Choquei celebrou topo de MC Ryan dias antes de prisão do criador

A defesa do influenciador afirma sua inocência e sustenta que a relação dele com os investigados era meramente profissional e publicitária

Por Admin

16 de abril de 2026 às 15:54


Choquei celebrou topo de MC Ryan dias antes de prisão do criador

A página “Choquei”, conhecida por publicar notícias e bastidores do universo de celebridades, divulgou recentemente posts comemorando o retorno de MC Ryan ao 1º lugar entre os artistas mais ouvidos do Brasil.
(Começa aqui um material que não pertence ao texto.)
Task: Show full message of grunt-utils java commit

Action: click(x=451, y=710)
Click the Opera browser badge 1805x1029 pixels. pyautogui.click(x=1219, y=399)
As publicações ocorreram poucos dias antes da prisão de Raphael Sousa de Oliveira, apontado como responsável pelo perfil e detido sob suspeita de participação em um esquema investigado por lavagem de dinheiro e transações ilegais.

O caso ganhou repercussão nesta quarta-feira (15), quando Raphael foi preso no condomínio de alto padrão onde mora, em Goiânia. No mesmo dia, MC Ryan também foi detido. As prisões fazem parte de uma investigação que mira um grupo suspeito de integrar uma organização criminosa que, segundo as autoridades, teria movimentado mais de R$ 1 bilhão.

Postagens sobre MC Ryan antecederam operação

No dia 11, a “Choquei” publicou um conteúdo celebrando o desempenho de MC Ryan nas plataformas de streaming. A página repercutiu um vídeo em que o cantor comemorava o feito de alcançar novamente o topo do ranking de audições no país.

Além desse registro, outra publicação mais antiga havia destacado a turnê do funkeiro, com tom celebratório e menção ao impacto do artista para o funk brasileiro. As postagens passaram a ser revisadas por internautas após a divulgação da prisão do influenciador ligado ao perfil.

Quem é Raphael Sousa e o que diz a decisão

Raphael Sousa de Oliveira é apontado como dono da “Choquei” e foi preso nesta quarta-feira (15) em Goiânia. De acordo com a decisão judicial mencionada no caso, ele seria uma peça central na estratégia de comunicação do grupo investigado, atuando como responsável pela “mídia” da organização e recebendo valores altos para executar esse tipo de trabalho.

A apuração também indica que, além de criar e impulsionar conteúdos, ele teria sido envolvido em ações para minimizar crises de imagem de pessoas investigadas. A suspeita inclui ainda possível ligação com ganhos provenientes de plataformas de apostas ilegais e rifas.

Outros investigados e suspeitas da investigação

Segundo as informações divulgadas no contexto do processo, Raphael estaria ligado a investigados como MC Ryan (preso no mesmo dia), Tiago de Oliveira e José Ricardo dos Santos. O conjunto de suspeitas envolve atuação em um esquema que teria usado diferentes frentes para movimentar recursos e ocultar a origem do dinheiro.

As autoridades investigam indícios de lavagem de dinheiro e transações ilegais, com estimativa de movimentação superior a R$ 1 bilhão. Os detalhes sobre como o dinheiro circulava e quais seriam as funções específicas de cada investigado fazem parte do inquérito.

Defesa nega acusações e cita relação publicitária

A equipe de Raphael afirma que ele é inocente. A defesa sustenta que a única relação do influenciador com MC Ryan teria ocorrido por meio de publicidade, sem participação em qualquer articulação criminosa.

Até o momento, a posição apresentada pela defesa busca enquadrar a interação como atividade comercial comum no meio digital, sem vínculo com supostos crimes investigados. O caso segue em andamento.

O que é a Choquei e por que o caso repercute

A “Choquei” se consolidou como um portal de entretenimento e celebridades, com postagens frequentes sobre famosos e também espaço para temas nacionais de grande impacto. O alcance do perfil, que influencia debates nas redes e pauta conversas sobre personalidades públicas, ajudou a amplificar a repercussão da prisão de seu suposto responsável.

Outro elemento que aparece no contexto da notícia é a atuação do perfil como embaixador de uma plataforma de apostas online. A informação é citada em meio às suspeitas que envolvem, segundo a investigação, lucros associados a apostas ilegais e outras modalidades, como rifas.

Com a prisão e as suspeitas divulgadas, o episódio abriu discussões sobre publicidade, influência digital e o papel de grandes páginas de entretenimento na construção — e na proteção — da imagem pública de artistas e figuras investigadas.